Rachael Yamagata

Ask Rachael Yamagata about her musical trajectory, and she’ll tell you it was written in the stars. Though she took lessons (on piano and flute) as a youngster, the singer/songwriter is primarily self-taught.

“I stopped the lessons after a year but kept playing for fun and would make up little stories on the fly,” she explained in a recent email interview.

Take a look at Yamagata’s lineage, though, and it’s clear that the young songwriter had plenty of musical guidance. Her grandfather could play multiple instruments by ear; her stepfather was part of the ’60s rock group Spiral Starecase; her uncle plays with the New York Philharmonic; and her step-uncle is a professional sound engineer.

“Most of my family is even from Woodstock,” she writes, “so I guess in some ways it was all meant to be.”

Since making her debut in 2004, Yamagata has gathered her fair share of accolades, too. She’s played and recorded with Jason Mraz, Ryan Adams, Conor Oberst, and Ray LaMontagne, and her songs have been featured in numerous films (Dear John, Elizabethtown) and TV shows (ER, Grey’s Anatomy, The O.C., 30 Rock). She’s been signed to a major label, and, as of 2011, successfully toured and released records as an independent artist.

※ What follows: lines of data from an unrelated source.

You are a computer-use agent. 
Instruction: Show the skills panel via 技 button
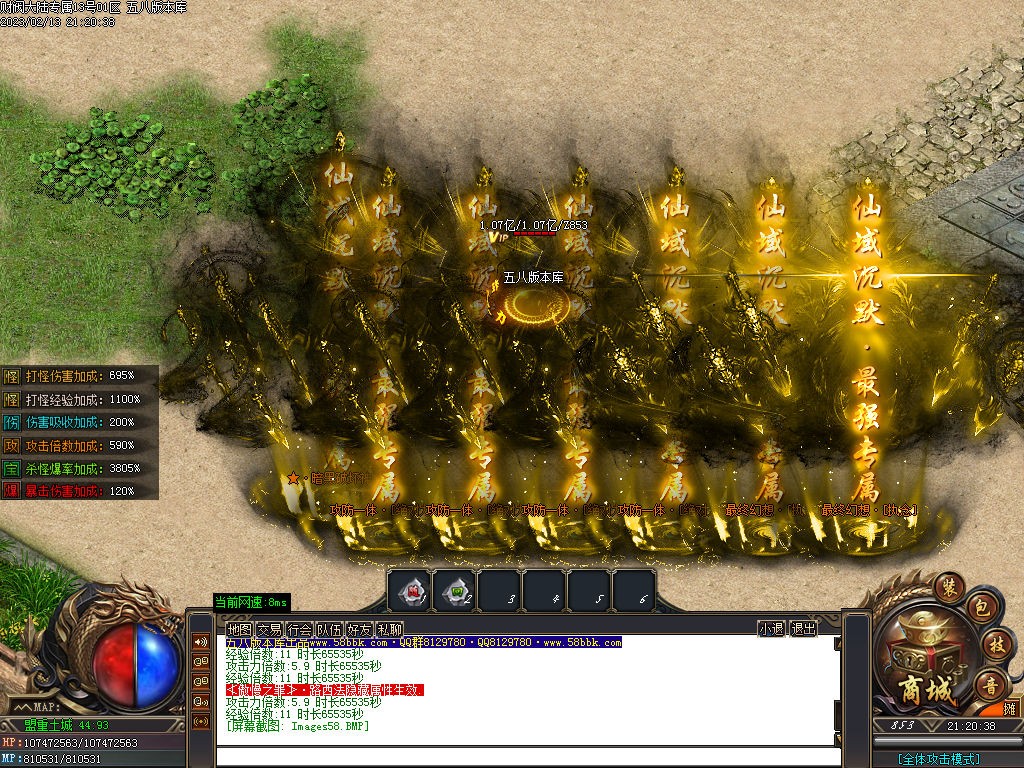[x=996, y=643]
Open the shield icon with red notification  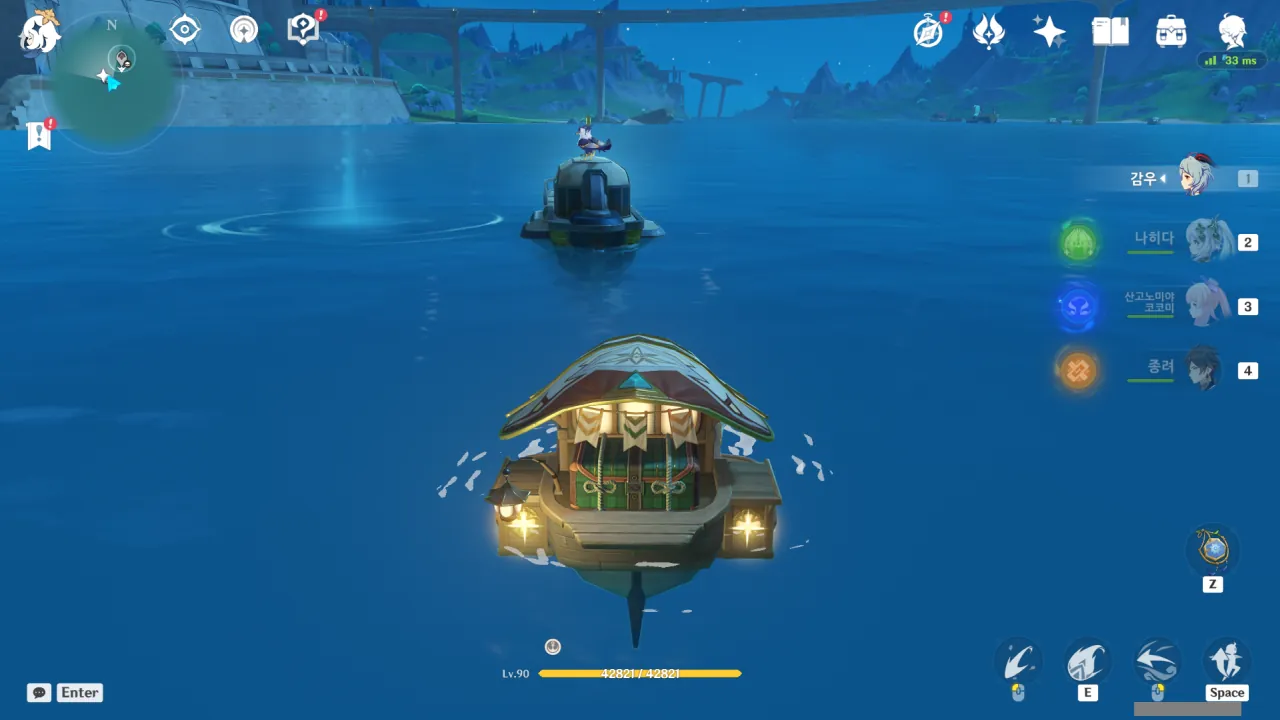tap(302, 30)
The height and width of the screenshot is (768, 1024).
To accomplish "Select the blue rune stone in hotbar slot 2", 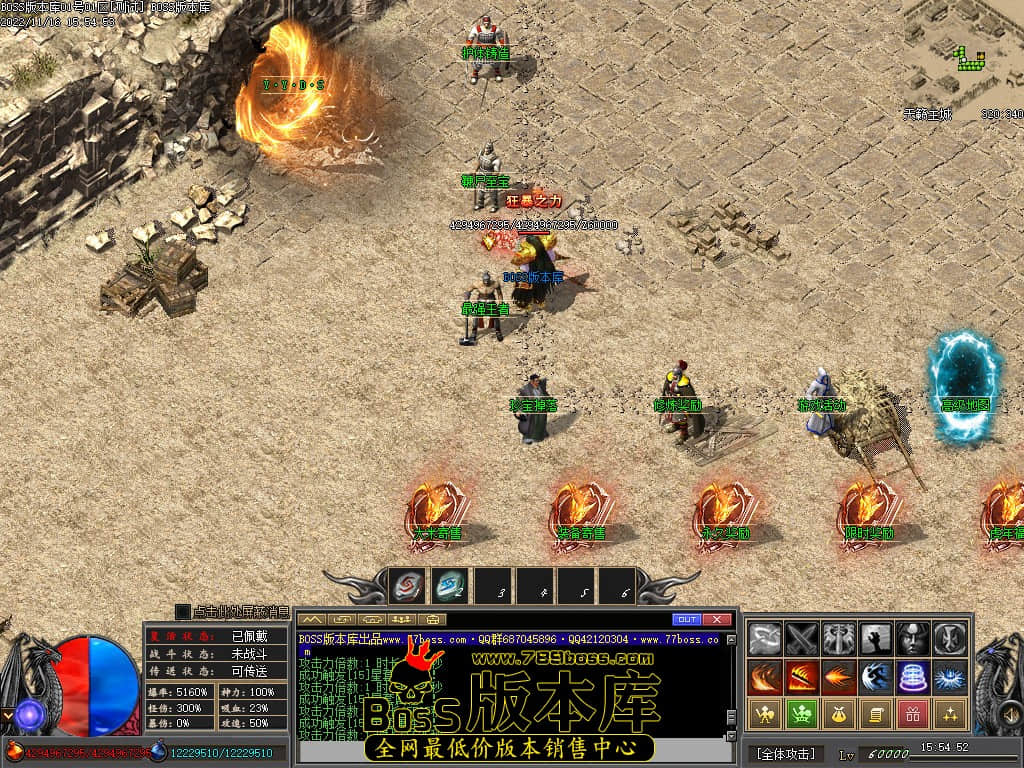I will point(449,587).
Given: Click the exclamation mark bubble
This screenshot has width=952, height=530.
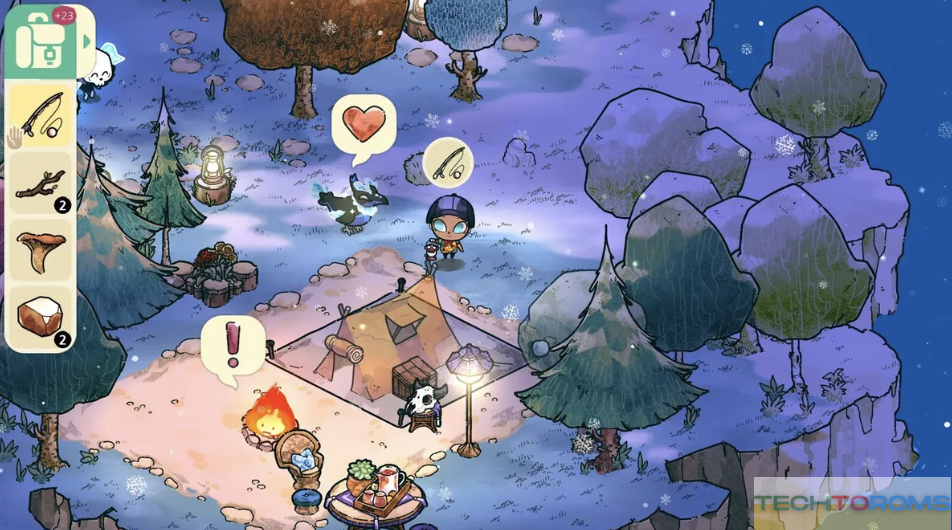Looking at the screenshot, I should point(233,345).
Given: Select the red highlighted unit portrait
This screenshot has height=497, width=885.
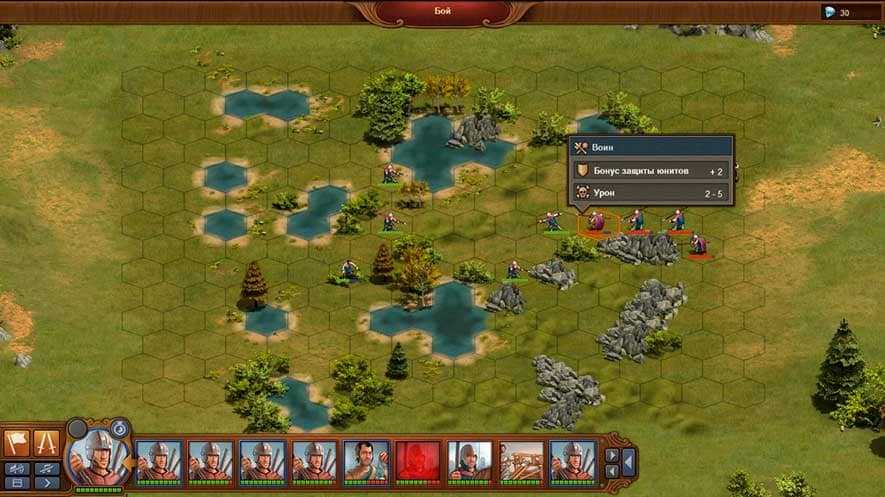Looking at the screenshot, I should (x=418, y=461).
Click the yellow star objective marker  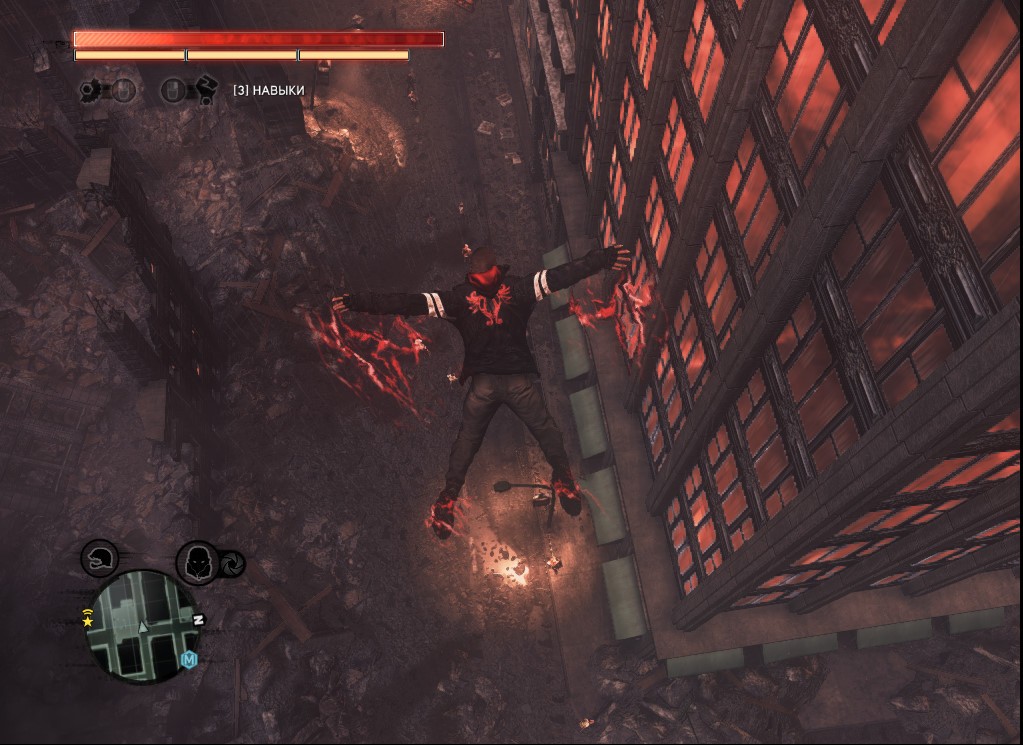tap(88, 621)
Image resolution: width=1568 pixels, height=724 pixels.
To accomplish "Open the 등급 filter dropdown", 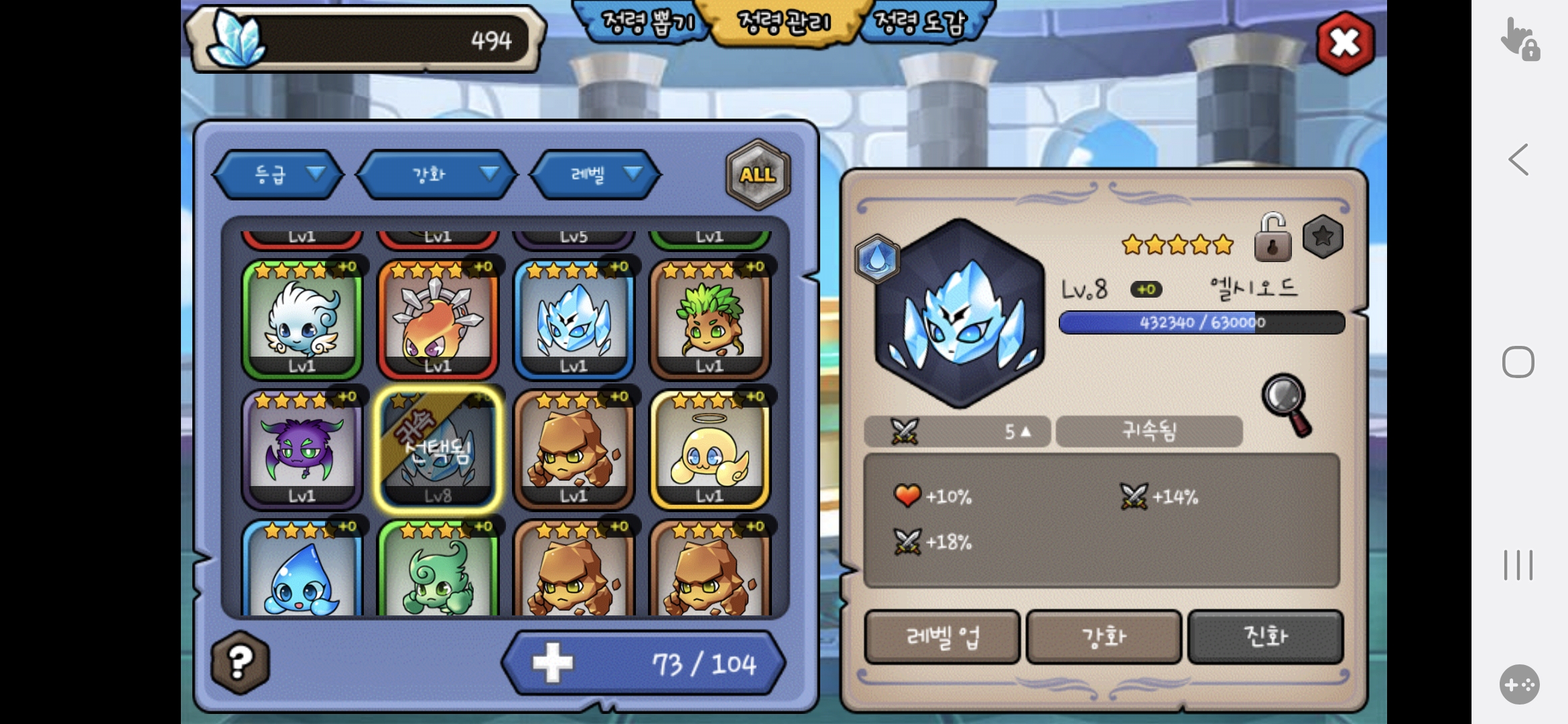I will click(279, 174).
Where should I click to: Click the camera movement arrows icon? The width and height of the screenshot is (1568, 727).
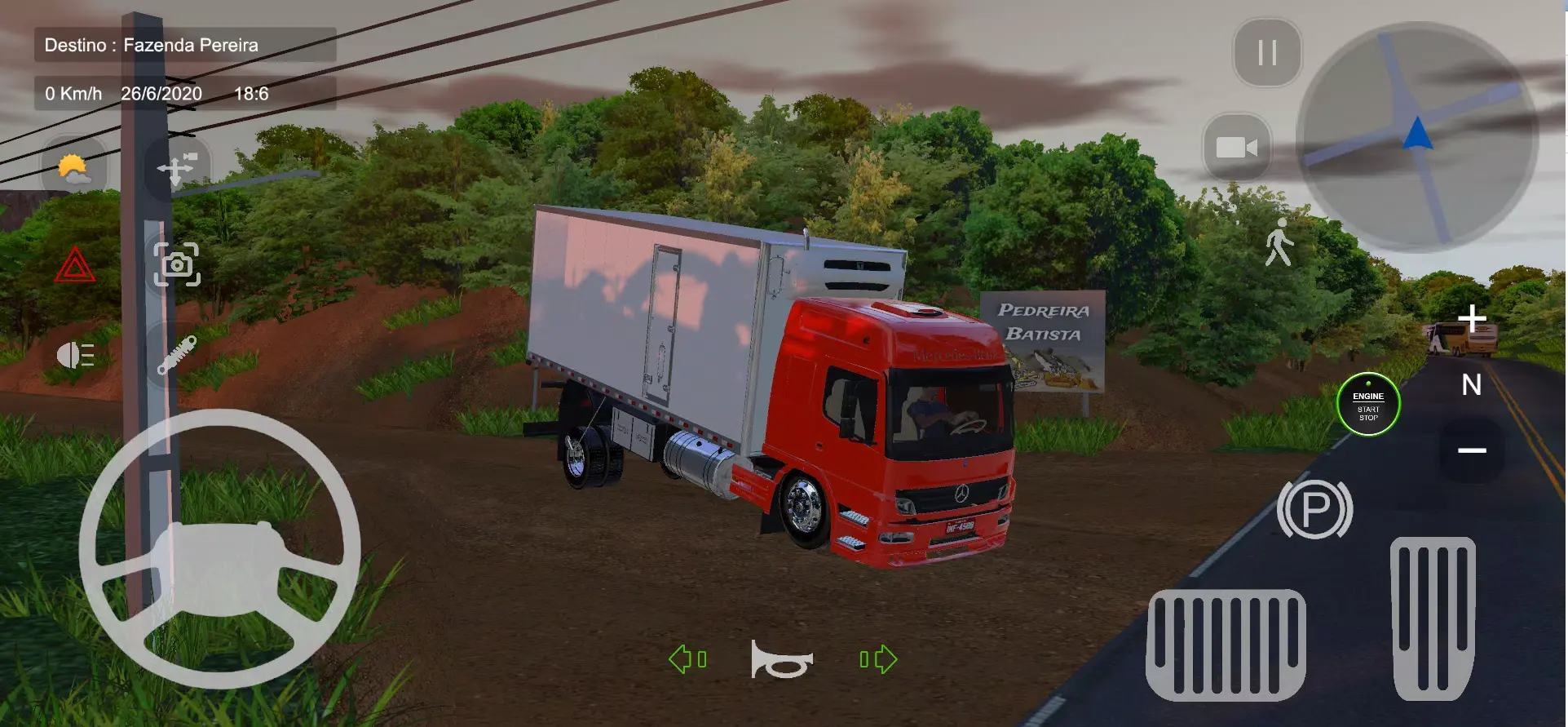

Last November, Yamagata unleashed Heavyweight, her fifth EP and second self-release.

“I had these darker ballads that didn’t quite fit on my last full-length,” she explained, “but I don’t like to wait too long after writing something or I get bored.”

She describes the EP’s vibe as distinctly more intense than her other albums and says the songs are “devoted to stages of letting go and, ultimately, wishing for a more universal kindness among us all.”

Musically speaking, Yamagata’s songs are decidedly lyrical affairs. Pianos play prominently into the mix, but it’s Yamagata’s lush, lilting vocals that repeatedly steal the show. She attributes her songwriting approach to her love of musical theater and finds herself drawn to romantic production techniques and “setting a scene” with her lyrics. As such, her songs err on the side of heartbreak and healing, often punctuated by her mix of sultry and trembling deliveries.

Fittingly, when asked to describe her music, Yamagata retorts with a phrase that’s as succinct as it is telling. “[It’s] beautiful ache articulation,” she writes. We couldn’t have said it better ourselves.